One client launched a flash sale that nobody expected to take off the way it did. 3.2 million requests in 60 minutes! That's roughly 900 requests per second, sustained, for an hour.

Screenshot of the Vercel dashboard
The Vercel dashboard showing the flash sale error rate

I checked the dashboard: 0% error rate across all 3.2 million requests. Zero! Vercel's edge network scaled automatically, the CDN handled static assets, ISR served cached pages. No manual intervention. No engineer on call. No "let's spin up more pods" panic.

The infrastructure cost for that hour: roughly $18.

The efficiency argument

I've worked on projects where self-managed Kubernetes was the infrastructure choice. It works, I'm not going to pretend it doesn't. I remember enjoying setting up Linux servers with nginx myself back in the day. But the overhead is real, and it compounds in ways that aren't obvious until you're deep in it.

You need a DevOps engineer (or a team) to maintain the cluster. That's salary, on-call rotations, and context-switching every time something needs scaling, patching, or debugging. Deployments take longer because they go through infrastructure pipelines that weren't designed for frontend iteration speed. I haven't worked for a single German client in all these years that did not have a code freeze around Black Friday.
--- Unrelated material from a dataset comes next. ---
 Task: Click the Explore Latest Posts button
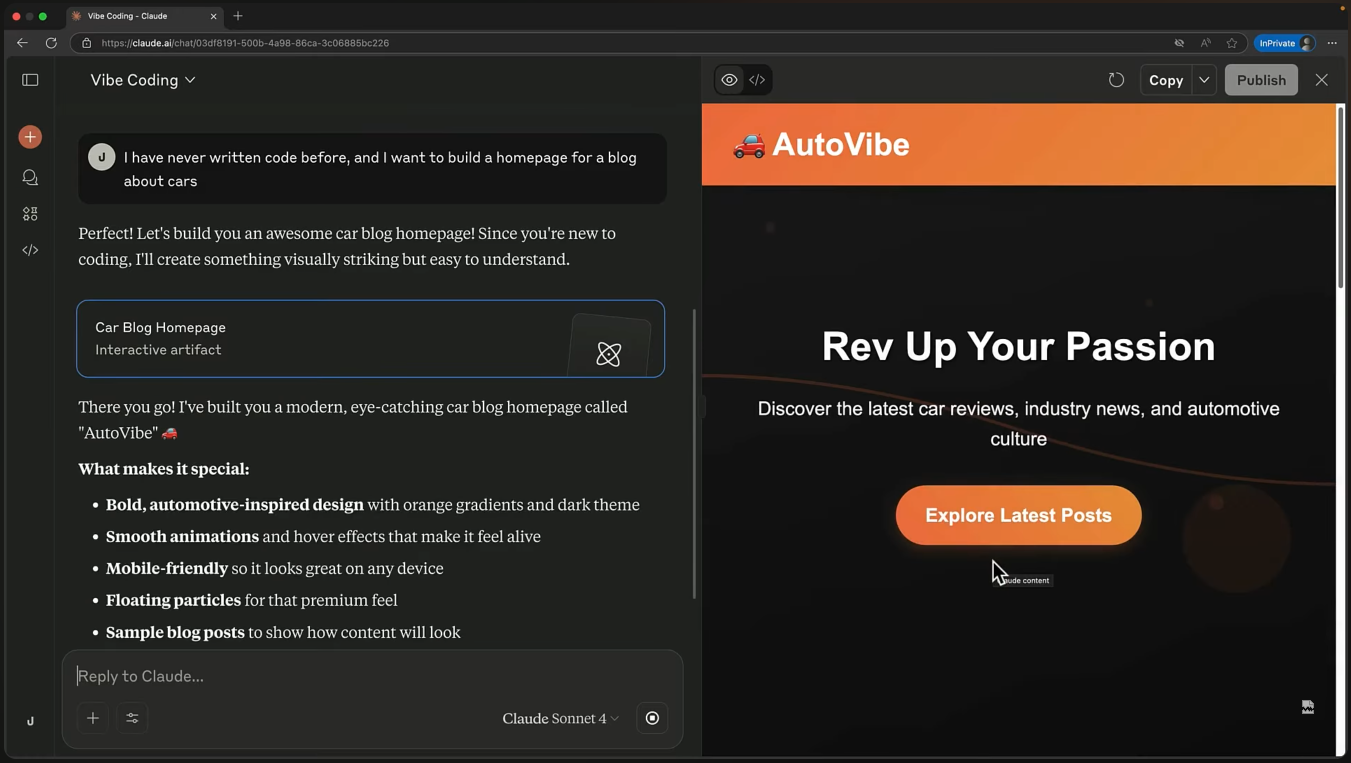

Deploy pipelines running 20 minutes are real. Instant rollbacks? Not in place. So the team that's supposed to move fast is frozen in place for the most critical sales period of the year.

The math on self-hosted infrastructure for a comparable Black Friday spike: baseline server costs running 24/7, DevOps salary, on-call charges, and the over-provisioning you need to handle unexpected peaks.

$18 vs. that.

Screenshot of the Vercel dashboard
The massive traffic spike of the flash sale had additional costs of just under $18

DevOps as bottleneck

This isn't an argument against DevOps engineers. They're skilled people solving real problems. It's an argument against making DevOps a dependency in your deployment pipeline when you don't have to.
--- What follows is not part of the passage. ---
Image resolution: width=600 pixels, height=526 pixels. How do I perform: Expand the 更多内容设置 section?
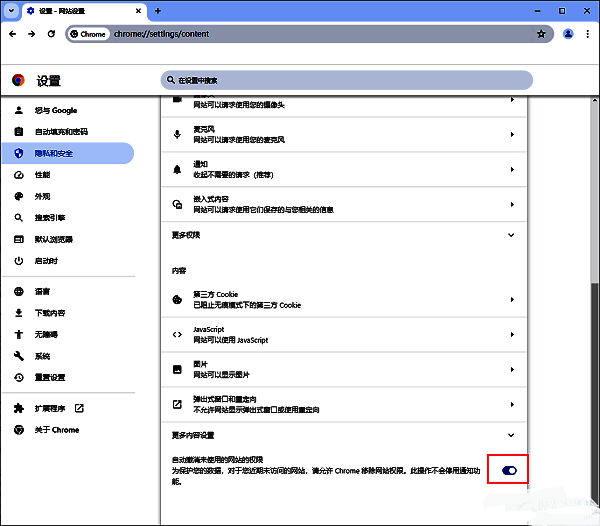344,435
I have seen it in scale-up teams: the DevOps engineer becomes the bottleneck not for deployments themselves, but for everything around them. Monitoring, scaling pods, debugging cluster issues, managing certificates. When traffic spikes, someone has to be watching dashboards and manually adjusting capacity. The team that's supposed to move fast is dependent on infrastructure decisions that have nothing to do with their code.

Managed platforms like Vercel remove that dependency. The frontend team deploys by pushing to git. Preview environments spin up automatically. Scaling is the platform's problem. The DevOps work doesn't disappear, it just moves to where it belongs: the platform provider who does it at scale for thousands of projects, not your one team doing it for one project.
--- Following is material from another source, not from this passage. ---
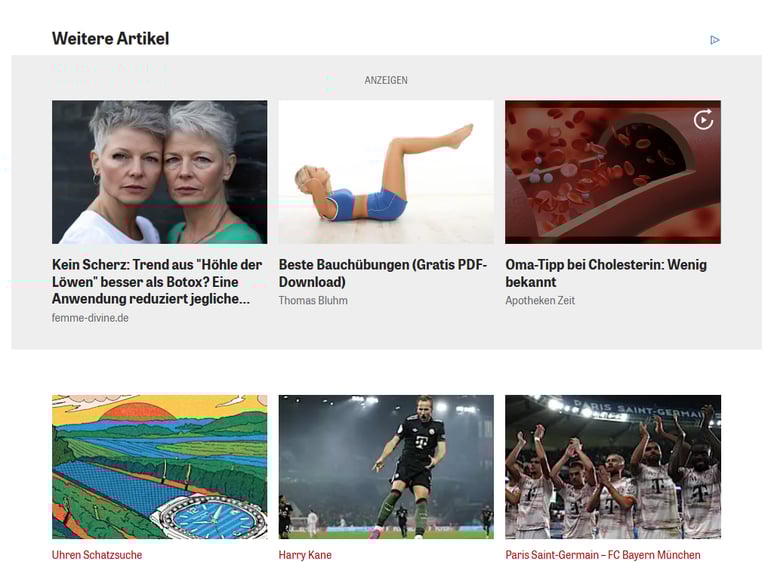
Task: Open the abdominal exercise woman image
Action: [386, 172]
What actually handled the traffic

For context on what made that Black Friday work without intervention:

Edge network: requests get served from the node closest to the user. No single origin server bottleneck. When traffic spikes, the edge network absorbs it across hundreds of locations.

ISR (Incremental Static Regeneration): product pages were pre-rendered and cached at the edge. When a user hits a product page, they get the cached version instantly. The page revalidates in the background on a set interval, so content stays fresh without rebuilding the entire site.

CDN for static assets: images, scripts, stylesheets served from cache. These never hit the origin server during the flash sale.

The combination meant that the vast majority of those 3.2 million requests never reached the application server at all. They were served from cache, at the edge, in milliseconds.

The real cost comparison

Let me put the $18 in context. The additional infrastructure cost for handling that Black Friday 2025 spike:

ResourceUsageCost
Edge Requests14.94M$12.75
Function Duration25.23 GB-Hours$4.68
Total$17.43

That's the additional cost on top of the base plan. The flash sale generated a massive spike, and the additional charges for absorbing it were $18.

A comparable self-managed setup for a traffic-heavy e-commerce site would require provisioning for peak capacity. You'd need load balancers, auto-scaling groups (which still need configuration and monitoring), CDN configuration, SSL management, and someone to maintain all of it. The baseline cost alone, before any traffic hits, would exceed what the entire month cost on Vercel.

I'm not saying managed platforms are the right choice for every project. If you're running ML workloads, processing video, or need specific compliance requirements that demand infrastructure control, self-managing makes sense. For a Next.js e-commerce frontend serving cached pages and handling flash sales? The decision is clear.

I stopped self-managing infrastructure because the trade-off stopped making sense. The time my clients' teams used to spend on infrastructure now goes into building features. And on Black Friday, the only thing anyone had to monitor was the sales dashboard.